Sullivan’s research aims to quantitatively explore the roles of microbial viruses in global ocean biogeochemical cycling, thawing permafrosts and humans.  As a Gordon and Betty Moore Foundation Investigator, he has helped lay the foundation for modern, quantitative viral ecology. Specifically, he has helped develop a quantitative viral metagenomic sample-to-sequence pipeline and community-available informatics platforms to analyze such data, significantly expanded our understanding of the global virosphere through illuminating ‘viral dark matter’, and pioneered numerous experimental and informatic approaches to link and explore virus-host interactions.
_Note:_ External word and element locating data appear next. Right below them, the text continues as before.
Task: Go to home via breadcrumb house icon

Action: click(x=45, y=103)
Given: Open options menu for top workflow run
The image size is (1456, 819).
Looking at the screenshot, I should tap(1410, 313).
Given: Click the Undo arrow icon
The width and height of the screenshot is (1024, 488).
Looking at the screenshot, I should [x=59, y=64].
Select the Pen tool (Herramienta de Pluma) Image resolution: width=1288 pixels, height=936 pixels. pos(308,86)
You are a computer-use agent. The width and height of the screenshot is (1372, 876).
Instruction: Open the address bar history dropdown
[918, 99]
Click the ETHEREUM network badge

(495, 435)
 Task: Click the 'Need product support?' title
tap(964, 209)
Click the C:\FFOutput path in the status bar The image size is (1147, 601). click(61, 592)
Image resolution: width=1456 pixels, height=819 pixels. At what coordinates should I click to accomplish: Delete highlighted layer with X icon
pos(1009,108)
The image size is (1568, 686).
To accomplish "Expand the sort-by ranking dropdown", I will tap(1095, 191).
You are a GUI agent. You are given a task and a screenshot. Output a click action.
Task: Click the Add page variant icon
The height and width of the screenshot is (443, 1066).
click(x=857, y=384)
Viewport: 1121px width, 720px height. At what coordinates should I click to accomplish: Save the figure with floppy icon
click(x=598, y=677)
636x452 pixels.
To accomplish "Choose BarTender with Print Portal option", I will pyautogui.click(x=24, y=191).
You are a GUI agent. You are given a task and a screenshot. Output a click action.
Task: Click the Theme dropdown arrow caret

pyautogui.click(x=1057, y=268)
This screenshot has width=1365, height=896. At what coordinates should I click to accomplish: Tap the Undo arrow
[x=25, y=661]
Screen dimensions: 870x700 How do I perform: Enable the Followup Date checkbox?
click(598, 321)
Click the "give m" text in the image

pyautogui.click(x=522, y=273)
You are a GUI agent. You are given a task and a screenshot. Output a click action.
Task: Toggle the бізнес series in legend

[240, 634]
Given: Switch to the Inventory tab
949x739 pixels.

He is a Kavli Frontiers in Science Fellow, and a Fulbright Fellow, and is a Beckman Foundation undergraduate and post-doctoral mentor.

Charles Chiu

Charles Chiu is an Assistant Professor in Laboratory Medicine and Infectious Diseases at the University of California, San Francisco. He is also the Director of UCSF-Abbott Viral Diagnostics and Discovery Center (VDDC) at China Basin and Associate Director of the UCSF Clinical Microbiology Laboratory. Dr. Chiu is an expert in the emerging field of viral metagenomics and his research is focused on the development of microarray and deep sequencing technologies for viral pathogen discovery and clinical diagnostics.